Krótkie historie niby o zabijaniu. Amatorskie spektakle z wodą
butelkowaną w roli głównej. Przemoc może i dobrze się sprzedaje,
ale raz, że musi być umiejętnie wyreżyserowana i przekonująco
odegrana, a dwa aż prosi się upuścić „kapkę” krwi. Bo Bobby
chyba nie wierzy, że Kurt na serio morduje ludzi. Albo jest mu to
zupełnie obojętne, ma to głęboko w nosie, bo sam jest
influencerem z powołania, doskonale więc wie, że nie ma nic
ważniejszego od klikalności. W krzykliwym, sweetaśnym, totalnie
rozbrykanym, mega dynamicznym świecie - tempo, kolorystyka, a nawet
udźwiękowienie pięknie koresponduje ze specyfiką social mediów;
to jest ten klimat! - nikt jednak nie powinien poczuć się urażony,
bo twórcy nie ulegli zgubnym podszeptom Wiedźmy Generalizacji. Nie
stosują daleko idących, oburzających uproszczeń, nie demonizują
wszystkich internetowych celebrytów. W krzywym zwierciadle, ale i w
bardziej kronikarskim, tj. zgodnym ze stanem faktycznym, stylu. Im
dalej w las, tym więcej slasherowych jagód. Prawdopodobnie
największy z szatańskich popisów (udław się krwią, kapryśna
publiko!) Kurt zaliczy u boku Mischy Barton, jako jednej z pechowych
pasażerek – Spree: niebezpieczna prędkość – ale poza tym
rzeczywiście lekko wieje nudą. Bobby ma rację, brakuje Kunkle'owi
juniorowi inwencji:) Głównym punktem programu „Spree” dla mnie
nie była ostateczna konfrontacja (wygląda znajomo?) UWAGA
SPOILER – myślę, że to najniższy ukłon w stronę kina
slash poczyniony w tej nieprzesadnie, niedostatecznie(?),
wariackiej filmowej kolejce – KONIEC SPOILERA tylko wielkie
show popularnej komiczki. „Skąd mamy wiedzieć, kim jesteśmy,
skoro ciągle gramy? / Udający innych dla innych”. Dla
uzależnionych od innych.
Mówicie,
że fikcja nie nadąża za rzeczywistością? To wskoczcie do Ubera
Wielkiego Kurta. Ambitnego młodego człowieka, z uporem maniaka z
trucizną, wiertarką i spluwą, zmierzającego do celu. Goniącego
za nieprzemijającą sławą, wieczną pamięcią, którą w
dzisiejszych czasach najprędzej zapewni działalność internetowa.

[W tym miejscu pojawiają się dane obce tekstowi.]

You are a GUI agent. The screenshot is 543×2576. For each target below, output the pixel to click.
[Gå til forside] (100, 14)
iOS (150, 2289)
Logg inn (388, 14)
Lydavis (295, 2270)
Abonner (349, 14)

Influencerem może być każdy, ale nie każdy może być sławnym
influencerem. Tylko najlepsi z najlepszych. Gotowi na wszystko?
Niezupełnie, ale nie-bohater „Spree” Eugene'a Kotlyarenko,
satyrycznego dreszczowca w „rytmach social mediów”, niewątpliwie
nie cofnie się przed niczym. Bez zmrużenia oka poświęci innych
dla wyższego dobra, czyli kolejnej super marki XXI wieku. Nieźle,
przy czym w moich oczach „Spree” zacieklej bronił się mieczem
thrillerowo-slasherowym niż toporem humoru.